The Court concludes that Teague has sufficiently alleged that Williamson County took an adverse employment action against her when it made false statements about her employment history to Flores and leaked her private victim information because these actions would likely "dissuade a reasonable worker from making or supporting a charge of discrimination." Burlington Northern, 548 U.S. at 57. Williamson County's misrepresentations functioned, essentially, as a negative employment reference to Teague's prospective employer, which courts have recognized as an adverse employment action in postemployment retaliation cases. See, e.g., Robinson v. Shell Oil Co., 519 U.S. 337, 339, 117 S. Ct. 843, 845 (1997) (causal nexus between plaintiff's filing of EEOC charge and former employer's negative reference to prospective employer); Allen v. Texas Dep't of Transp., 186 F. App'x 501, 503 (5th Cir. 2006) (assessing the relevant causal nexus as between the filing of an EEOC charge and a negative employment reference); Levitz v. Alicia's Mexican Grille, Inc., No. CV H-19-3929, 2020 WL 710013, at *3 (S.D. Tex. Feb. 11, 2020) ("[A] negative reference may constitute an adverse employment action."); accord Wade v. Knoxville Utilities Bd., 259 F.3d 452, 464 (6th Cir. 2001) (concluding no causal connection linked plaintiff's prior EEOC charge and former employer's negative reference to prospective employer).
c. Causal Connection
Having concluded that Teague has plausibly alleged an adverse employment action, the Court must now determine whether Teague has plausibly alleged a causal connection linking her protected activity and the allegedly false and private information Williamson County shared with Travis County. At the pleading stage, "evidence for a causal connection includes: temporal proximity between a protected act and adverse employment action; an employment record that does not support the adverse action; and an employer's departure from typical policies and procedures." Garvin v, 391 F. Supp. 3d at 653.

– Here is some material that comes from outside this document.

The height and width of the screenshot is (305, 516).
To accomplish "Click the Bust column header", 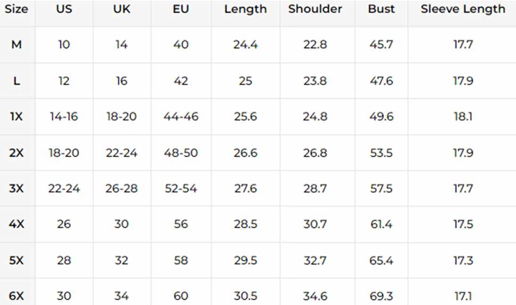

As evidence of retaliatory animus, Teague pleads facts to suggest a discrepancy between her employment record and the representations Williamson County made to Flores about her employment history. (Am. Compl., Dkt. 21, at 10). For example, Teague alleges Williamson County falsely reported to Flores that she had been "counseled for tasing a handcuffed subject," that she was "removed from duty" after she "failed to pass three separate mental fitness for duty evaluations," that she was "insubordinate," and that her "peace officer status was revoked or removed." (Id. at 10-11). Teague contends these statements are false because her Williamson County employment file contains no disciplinary history and her peace officer status was never revoked. (Id.). Moreover, Teague notes that she did not resign; Williamson County honorably discharged her. (Id. at 11). And while Teague concedes that she failed two mental fitness evaluations, she passed the third and was never removed from duty. (Id. at 10). Instead, Williamson County placed her "on light duty" after she failed her first evaluation and "on administrative leave" after she failed her second evaluation. (Id.).
Teague concedes that reports of insubordination are mentioned "in psychological evaluations conducted at [Williamson County] after Deputy Silguero abused [her]," but contends that Williamson County never disciplined her for insubordination. (Am. Compl., Dkt. 21, at 16).
As further evidence of retaliatory animus, Teague alleges Williamson County departed from standard protocol when it provided Flores with a copy of Dr. Miller's L-3 psychological evaluation, which contained private victim information related to her harassment by Silguero. (Am. Compl., Dkt. 21, at 12). According to Teague, Flores's report notes that Dr. Miller's L-3 report was "held in IA [internal affairs] because the sheriff did not want that issue to be a part of her personnel file," which Teague contends is consistent with standard practice: "[i]f an officer is determined to be a victim, then information relating to her victimhood is removed from her personnel file." (Pl.'s Resp., Dkt. 34, at 9). Nevertheless, Williamson County gave Flores a copy of Dr. Miller's L-3 report during Teague's background check. (Am. Compl., Dkt. 21, at 12). Teague further alleges that Sergeant Wilco from Williamson County's Internal Affairs Department discussed the incident with Silguero "in some detail" with Flores. (Id.).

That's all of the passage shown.